Autoregressive visual generators can be improved by incorporating future information during training, with Mirai framework accelerating convergence and enhancing image generation quality.

Autoregressive (AR) visual generators model images as sequences of discrete tokens and are trained with a next-token likelihood objective. This strict causal supervision optimizes each step based only on the immediate next token, which can weaken global coherence and slow convergence. We investigate whether foresight, training signals that originate from later tokens, can improve autoregressive visual generation. We conduct a series of controlled diagnostics along the injection level, foresight layout, and foresight source axes, revealing a key insight: aligning foresight with AR models' internal representations on the 2D image grid improves causal modeling.
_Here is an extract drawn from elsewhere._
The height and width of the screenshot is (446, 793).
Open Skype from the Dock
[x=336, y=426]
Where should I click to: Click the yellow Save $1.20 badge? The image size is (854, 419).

We formulate this insight with Mirai (meaning "future" in Japanese), a general framework that injects future information into AR training with no architecture change and no extra inference overhead: Mirai-E uses explicit foresight from multiple future positions of unidirectional representations, whereas Mirai-I leverages implicit foresight from matched bidirectional representations. Extensive experiments show that Mirai significantly accelerates convergence and improves generation quality. For instance, Mirai can speed up LlamaGen-B's convergence by up to 10times and reduce the generation FID from 5.34 to 4.34 on the ImageNet class-condition image generation benchmark. Our study highlights that visual autoregressive models need foresight.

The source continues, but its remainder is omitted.